> _PROBLEM DETAILS_: Render each line of the entries below as a JSON list of strings, with one string per line and no blank lines. Omit the pictures from the answer.

[Word and element location entries]
------------

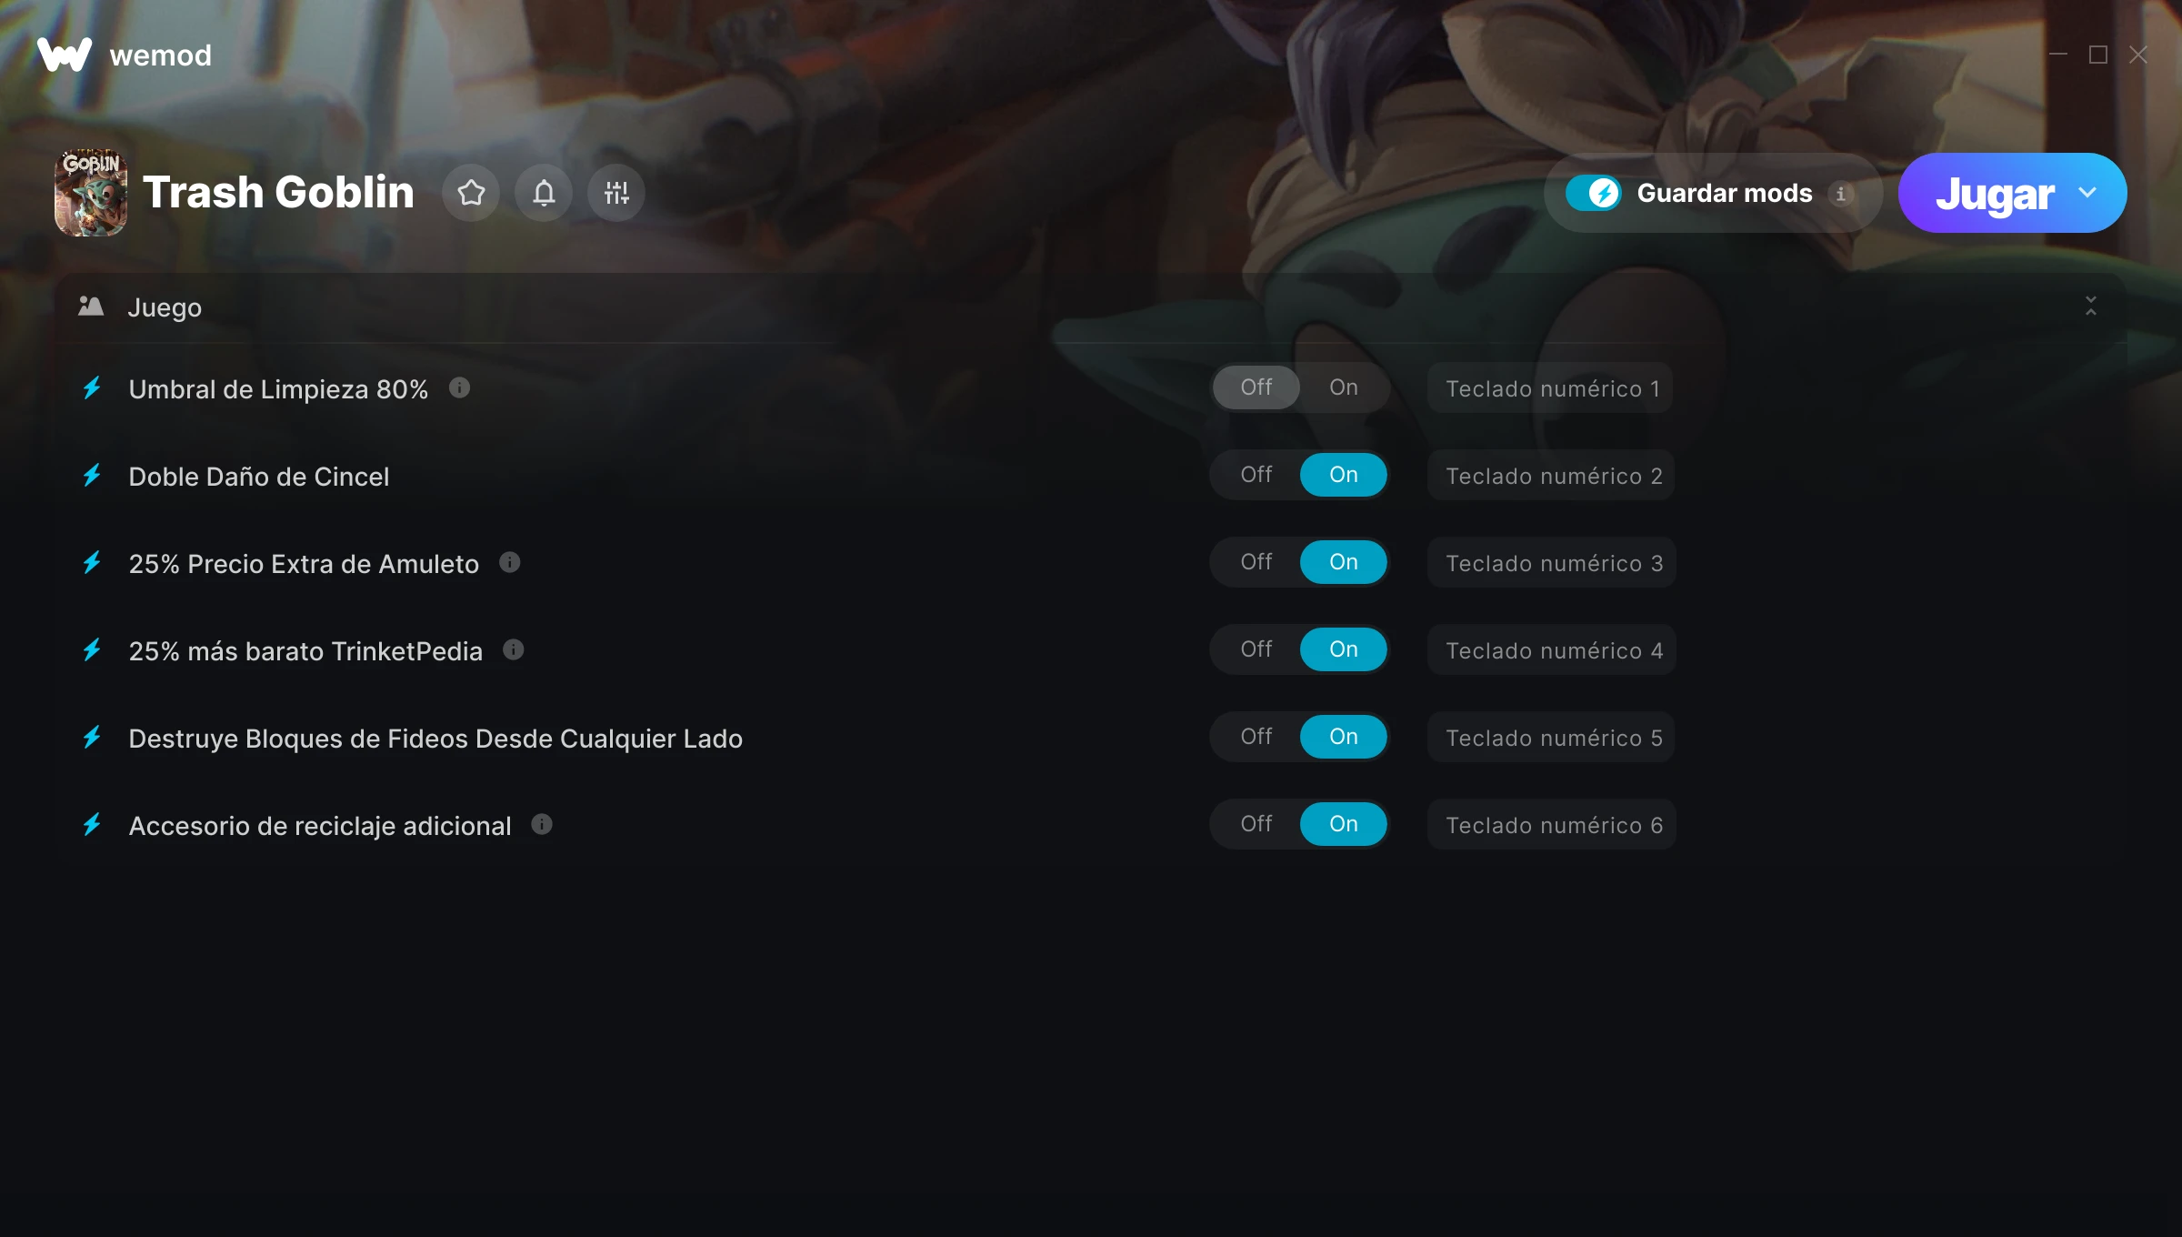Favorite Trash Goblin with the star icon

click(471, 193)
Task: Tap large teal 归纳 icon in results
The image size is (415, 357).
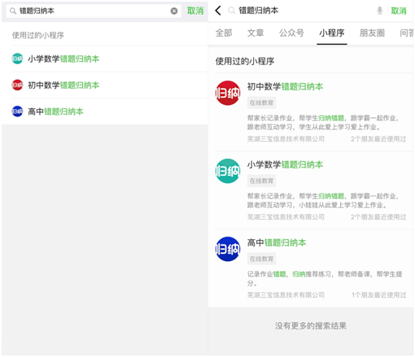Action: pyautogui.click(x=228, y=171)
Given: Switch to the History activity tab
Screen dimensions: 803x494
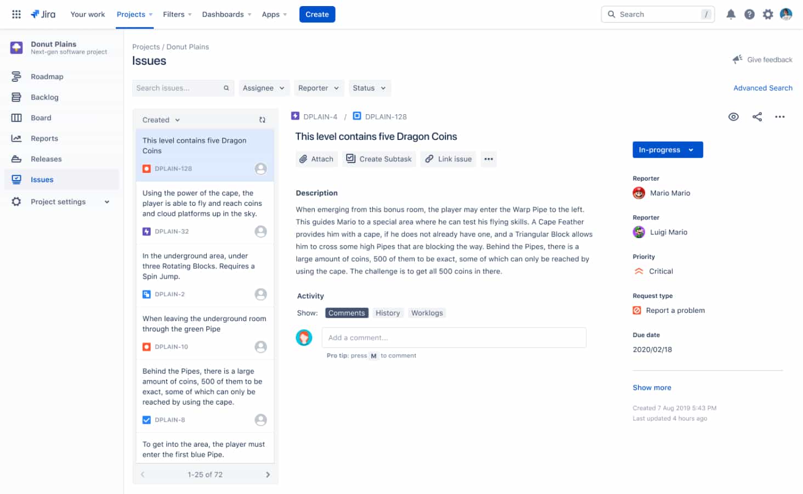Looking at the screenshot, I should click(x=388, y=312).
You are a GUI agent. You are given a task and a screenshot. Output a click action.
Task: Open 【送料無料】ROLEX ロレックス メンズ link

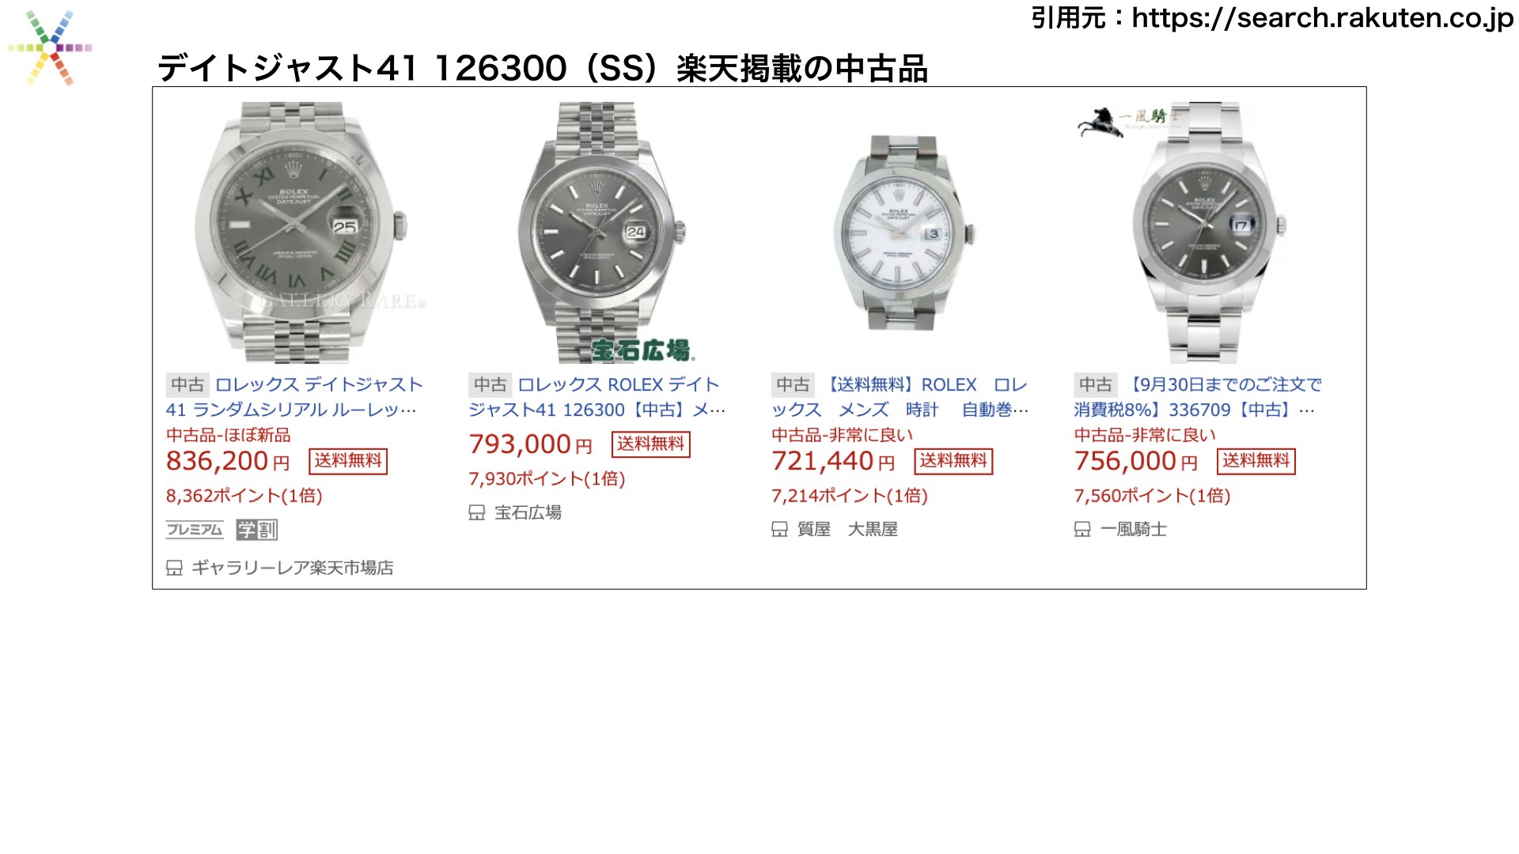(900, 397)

------------

> _WRITTEN ANSWER_:
[
  "Favorite Trash Goblin with the star icon",
  "click(471, 193)",
  "Task: Tap large teal 归纳 icon in results",
  "The image size is (415, 357).",
  "Action: pyautogui.click(x=228, y=171)",
  "Given: Switch to the History activity tab",
  "Screen dimensions: 803x494",
  "Looking at the screenshot, I should click(x=388, y=312).",
  "You are a GUI agent. You are given a task and a screenshot. Output a click action.",
  "Task: Open 【送料無料】ROLEX ロレックス メンズ link",
  "(900, 397)"
]